▶ _REQUIREMENT_
Turn each line of the material below into one entry of a numbered list, and leave out the blank lines.

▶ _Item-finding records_
%%

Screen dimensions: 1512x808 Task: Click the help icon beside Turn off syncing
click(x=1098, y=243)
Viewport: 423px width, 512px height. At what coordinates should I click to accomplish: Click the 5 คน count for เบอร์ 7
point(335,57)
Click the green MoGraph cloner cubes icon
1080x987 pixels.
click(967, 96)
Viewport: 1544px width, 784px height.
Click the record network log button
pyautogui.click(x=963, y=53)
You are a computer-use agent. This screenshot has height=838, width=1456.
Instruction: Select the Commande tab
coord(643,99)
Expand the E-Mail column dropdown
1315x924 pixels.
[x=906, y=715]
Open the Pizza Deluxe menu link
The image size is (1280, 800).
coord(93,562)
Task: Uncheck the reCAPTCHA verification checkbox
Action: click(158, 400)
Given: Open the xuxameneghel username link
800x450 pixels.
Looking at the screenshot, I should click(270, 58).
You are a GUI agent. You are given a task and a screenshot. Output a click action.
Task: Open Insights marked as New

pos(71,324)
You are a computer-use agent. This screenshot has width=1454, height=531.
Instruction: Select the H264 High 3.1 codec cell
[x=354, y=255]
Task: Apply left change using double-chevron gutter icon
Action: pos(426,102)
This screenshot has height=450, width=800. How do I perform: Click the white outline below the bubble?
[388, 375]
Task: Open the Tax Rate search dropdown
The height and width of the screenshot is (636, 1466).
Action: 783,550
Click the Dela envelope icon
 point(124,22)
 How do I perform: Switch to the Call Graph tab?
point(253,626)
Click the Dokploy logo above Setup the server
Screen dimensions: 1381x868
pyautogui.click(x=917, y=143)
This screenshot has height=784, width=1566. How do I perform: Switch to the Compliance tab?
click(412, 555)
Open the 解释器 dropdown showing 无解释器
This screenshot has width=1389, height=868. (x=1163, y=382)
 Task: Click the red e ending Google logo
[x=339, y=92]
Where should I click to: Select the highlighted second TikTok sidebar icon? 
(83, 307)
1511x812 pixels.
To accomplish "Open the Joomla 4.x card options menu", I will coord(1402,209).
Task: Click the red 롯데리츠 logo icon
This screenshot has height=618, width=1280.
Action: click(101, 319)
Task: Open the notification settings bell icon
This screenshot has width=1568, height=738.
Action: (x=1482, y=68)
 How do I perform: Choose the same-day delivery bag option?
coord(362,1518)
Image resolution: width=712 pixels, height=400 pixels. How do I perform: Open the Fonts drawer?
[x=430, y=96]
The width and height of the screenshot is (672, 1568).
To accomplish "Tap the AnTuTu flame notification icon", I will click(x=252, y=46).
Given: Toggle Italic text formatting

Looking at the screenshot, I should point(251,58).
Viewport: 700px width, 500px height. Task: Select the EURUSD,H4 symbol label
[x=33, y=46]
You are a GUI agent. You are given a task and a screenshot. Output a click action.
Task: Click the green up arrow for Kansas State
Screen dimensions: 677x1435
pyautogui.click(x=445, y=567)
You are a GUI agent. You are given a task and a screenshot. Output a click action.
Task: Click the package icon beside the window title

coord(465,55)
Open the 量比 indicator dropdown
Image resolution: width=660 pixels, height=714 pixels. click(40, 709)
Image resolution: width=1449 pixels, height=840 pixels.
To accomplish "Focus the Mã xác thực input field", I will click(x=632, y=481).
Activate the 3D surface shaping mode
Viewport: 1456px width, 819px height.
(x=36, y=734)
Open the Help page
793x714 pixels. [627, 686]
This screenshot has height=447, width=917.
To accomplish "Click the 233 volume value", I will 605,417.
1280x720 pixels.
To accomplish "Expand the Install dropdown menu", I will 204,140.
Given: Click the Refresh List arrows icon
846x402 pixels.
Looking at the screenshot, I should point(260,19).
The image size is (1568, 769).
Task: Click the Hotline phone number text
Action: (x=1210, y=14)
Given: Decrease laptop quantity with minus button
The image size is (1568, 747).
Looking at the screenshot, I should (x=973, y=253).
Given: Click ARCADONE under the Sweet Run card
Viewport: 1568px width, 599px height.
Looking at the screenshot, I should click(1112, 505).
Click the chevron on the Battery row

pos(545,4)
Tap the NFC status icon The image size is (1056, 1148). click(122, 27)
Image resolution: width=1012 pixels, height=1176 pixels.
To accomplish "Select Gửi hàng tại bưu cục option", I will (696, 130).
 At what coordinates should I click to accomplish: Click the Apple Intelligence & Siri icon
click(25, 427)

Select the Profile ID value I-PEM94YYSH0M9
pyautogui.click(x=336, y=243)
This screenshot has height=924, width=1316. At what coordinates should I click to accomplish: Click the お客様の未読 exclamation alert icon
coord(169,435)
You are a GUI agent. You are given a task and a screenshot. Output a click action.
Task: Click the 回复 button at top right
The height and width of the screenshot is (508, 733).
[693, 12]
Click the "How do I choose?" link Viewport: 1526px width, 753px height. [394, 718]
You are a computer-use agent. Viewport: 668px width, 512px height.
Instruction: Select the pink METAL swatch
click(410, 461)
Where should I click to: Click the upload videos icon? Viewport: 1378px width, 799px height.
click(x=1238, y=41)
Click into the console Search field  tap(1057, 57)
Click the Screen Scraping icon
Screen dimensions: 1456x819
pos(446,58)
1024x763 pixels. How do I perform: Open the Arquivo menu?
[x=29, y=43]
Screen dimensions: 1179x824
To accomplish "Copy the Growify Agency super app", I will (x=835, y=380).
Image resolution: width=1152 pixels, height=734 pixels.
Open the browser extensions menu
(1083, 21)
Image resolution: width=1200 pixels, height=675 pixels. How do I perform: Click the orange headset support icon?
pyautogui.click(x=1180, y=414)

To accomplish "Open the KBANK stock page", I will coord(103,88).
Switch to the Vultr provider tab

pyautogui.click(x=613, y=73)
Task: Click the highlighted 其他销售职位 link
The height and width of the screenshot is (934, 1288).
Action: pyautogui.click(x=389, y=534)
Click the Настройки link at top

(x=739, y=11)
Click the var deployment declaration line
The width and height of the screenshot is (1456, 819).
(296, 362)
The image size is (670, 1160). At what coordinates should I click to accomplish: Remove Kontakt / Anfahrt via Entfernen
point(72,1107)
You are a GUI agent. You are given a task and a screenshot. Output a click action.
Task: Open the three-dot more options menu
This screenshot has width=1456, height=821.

%%

▶ _THE REPLY_
1. Screen dimensions: 1512x808 Task: Click the help icon beside Turn off syncing
2. click(x=1098, y=243)
3. Viewport: 423px width, 512px height. At what coordinates should I click to accomplish: Click the 5 คน count for เบอร์ 7
4. point(335,57)
5. Click the green MoGraph cloner cubes icon
6. 1080x987 pixels.
7. click(967, 96)
8. Viewport: 1544px width, 784px height.
9. Click the record network log button
10. pyautogui.click(x=963, y=53)
11. You are a computer-use agent. This screenshot has height=838, width=1456.
12. Instruction: Select the Commande tab
13. coord(643,99)
14. Expand the E-Mail column dropdown
15. 1315x924 pixels.
16. [x=906, y=715]
17. Open the Pizza Deluxe menu link
18. The image size is (1280, 800).
19. coord(93,562)
20. Task: Uncheck the reCAPTCHA verification checkbox
21. Action: click(158, 400)
22. Given: Open the xuxameneghel username link
23. 800x450 pixels.
24. Looking at the screenshot, I should click(270, 58).
25. You are a GUI agent. You are given a task and a screenshot. Output a click action.
26. Task: Open Insights marked as New
27. pos(71,324)
28. You are a computer-use agent. This screenshot has width=1454, height=531.
29. Instruction: Select the H264 High 3.1 codec cell
30. [x=354, y=255]
31. Task: Apply left change using double-chevron gutter icon
32. Action: pos(426,102)
33. This screenshot has height=450, width=800. How do I perform: Click the white outline below the bubble?
34. [388, 375]
35. Task: Open the Tax Rate search dropdown
36. The height and width of the screenshot is (636, 1466).
37. Action: 783,550
38. Click the Dela envelope icon
39.  point(124,22)
40.  How do I perform: Switch to the Call Graph tab?
41. point(253,626)
42. Click the Dokploy logo above Setup the server
43. Screen dimensions: 1381x868
44. pyautogui.click(x=917, y=143)
45. This screenshot has height=784, width=1566. How do I perform: Switch to the Compliance tab?
46. click(412, 555)
47. Open the 解释器 dropdown showing 无解释器
48. This screenshot has width=1389, height=868. (x=1163, y=382)
49.  Task: Click the red e ending Google logo
50. [x=339, y=92]
51. Where should I click to: Select the highlighted second TikTok sidebar icon? 
52. (83, 307)
53. 1511x812 pixels.
54. To accomplish "Open the Joomla 4.x card options menu", I will coord(1402,209).
55. Task: Click the red 롯데리츠 logo icon
56. This screenshot has height=618, width=1280.
57. Action: click(101, 319)
58. Task: Open the notification settings bell icon
59. This screenshot has width=1568, height=738.
60. Action: (x=1482, y=68)
61.  How do I perform: Choose the same-day delivery bag option?
62. coord(362,1518)
63. Image resolution: width=712 pixels, height=400 pixels. How do I perform: Open the Fonts drawer?
64. [x=430, y=96]
65. The width and height of the screenshot is (672, 1568).
66. To accomplish "Tap the AnTuTu flame notification icon", I will click(x=252, y=46).
67. Given: Toggle Italic text formatting
68. Looking at the screenshot, I should point(251,58).
69. Viewport: 700px width, 500px height. Task: Select the EURUSD,H4 symbol label
70. [x=33, y=46]
71. You are a GUI agent. You are given a task and a screenshot. Output a click action.
72. Task: Click the green up arrow for Kansas State
73. Screen dimensions: 677x1435
74. pyautogui.click(x=445, y=567)
75. You are a GUI agent. You are given a task and a screenshot. Output a click action.
76. Task: Click the package icon beside the window title
77. coord(465,55)
78. Open the 量比 indicator dropdown
79. Image resolution: width=660 pixels, height=714 pixels. click(40, 709)
80. Image resolution: width=1449 pixels, height=840 pixels.
81. To accomplish "Focus the Mã xác thực input field", I will click(x=632, y=481).
82. Activate the 3D surface shaping mode
83. Viewport: 1456px width, 819px height.
84. (x=36, y=734)
85. Open the Help page
86. 793x714 pixels. [627, 686]
87. This screenshot has height=447, width=917.
88. To accomplish "Click the 233 volume value", I will 605,417.
89. 1280x720 pixels.
90. To accomplish "Expand the Install dropdown menu", I will 204,140.
91. Given: Click the Refresh List arrows icon
92. 846x402 pixels.
93. Looking at the screenshot, I should point(260,19).
94. The image size is (1568, 769).
95. Task: Click the Hotline phone number text
96. Action: (x=1210, y=14)
97. Given: Decrease laptop quantity with minus button
98. The image size is (1568, 747).
99. Looking at the screenshot, I should (x=973, y=253).
100. Given: Click ARCADONE under the Sweet Run card
101. Viewport: 1568px width, 599px height.
102. Looking at the screenshot, I should click(1112, 505).
103. Click the chevron on the Battery row
104. pos(545,4)
105. Tap the NFC status icon The image size is (1056, 1148). click(122, 27)
106. Image resolution: width=1012 pixels, height=1176 pixels.
107. To accomplish "Select Gửi hàng tại bưu cục option", I will (696, 130).
108.  At what coordinates should I click to accomplish: Click the Apple Intelligence & Siri icon
109. click(25, 427)
110. Select the Profile ID value I-PEM94YYSH0M9
111. pyautogui.click(x=336, y=243)
112. This screenshot has height=924, width=1316. At what coordinates should I click to accomplish: Click the お客様の未読 exclamation alert icon
113. coord(169,435)
114. You are a GUI agent. You are given a task and a screenshot. Output a click action.
115. Task: Click the 回复 button at top right
116. The height and width of the screenshot is (508, 733).
117. [693, 12]
118. Click the "How do I choose?" link Viewport: 1526px width, 753px height. [394, 718]
119. You are a computer-use agent. Viewport: 668px width, 512px height.
120. Instruction: Select the pink METAL swatch
121. click(410, 461)
122. Where should I click to: Click the upload videos icon? Viewport: 1378px width, 799px height.
123. click(x=1238, y=41)
124. Click into the console Search field  tap(1057, 57)
125. Click the Screen Scraping icon
126. Screen dimensions: 1456x819
127. pos(446,58)
128. 1024x763 pixels. How do I perform: Open the Arquivo menu?
129. [x=29, y=43]
130. Screen dimensions: 1179x824
131. To accomplish "Copy the Growify Agency super app", I will (x=835, y=380).
132. Image resolution: width=1152 pixels, height=734 pixels.
133. Open the browser extensions menu
134. (1083, 21)
135. Image resolution: width=1200 pixels, height=675 pixels. How do I perform: Click the orange headset support icon?
136. pyautogui.click(x=1180, y=414)
137. To accomplish "Open the KBANK stock page", I will coord(103,88).
138. Switch to the Vultr provider tab
139. pyautogui.click(x=613, y=73)
140. Task: Click the highlighted 其他销售职位 link
141. The height and width of the screenshot is (934, 1288).
142. Action: pyautogui.click(x=389, y=534)
143. Click the Настройки link at top
144. (x=739, y=11)
145. Click the var deployment declaration line
146. The width and height of the screenshot is (1456, 819).
147. (296, 362)
148. The image size is (670, 1160). At what coordinates should I click to accomplish: Remove Kontakt / Anfahrt via Entfernen
149. point(72,1107)
150. You are a GUI agent. You are given a task and a screenshot. Output a click action.
151. Task: Open the three-dot more options menu
152. This screenshot has width=1456, height=821.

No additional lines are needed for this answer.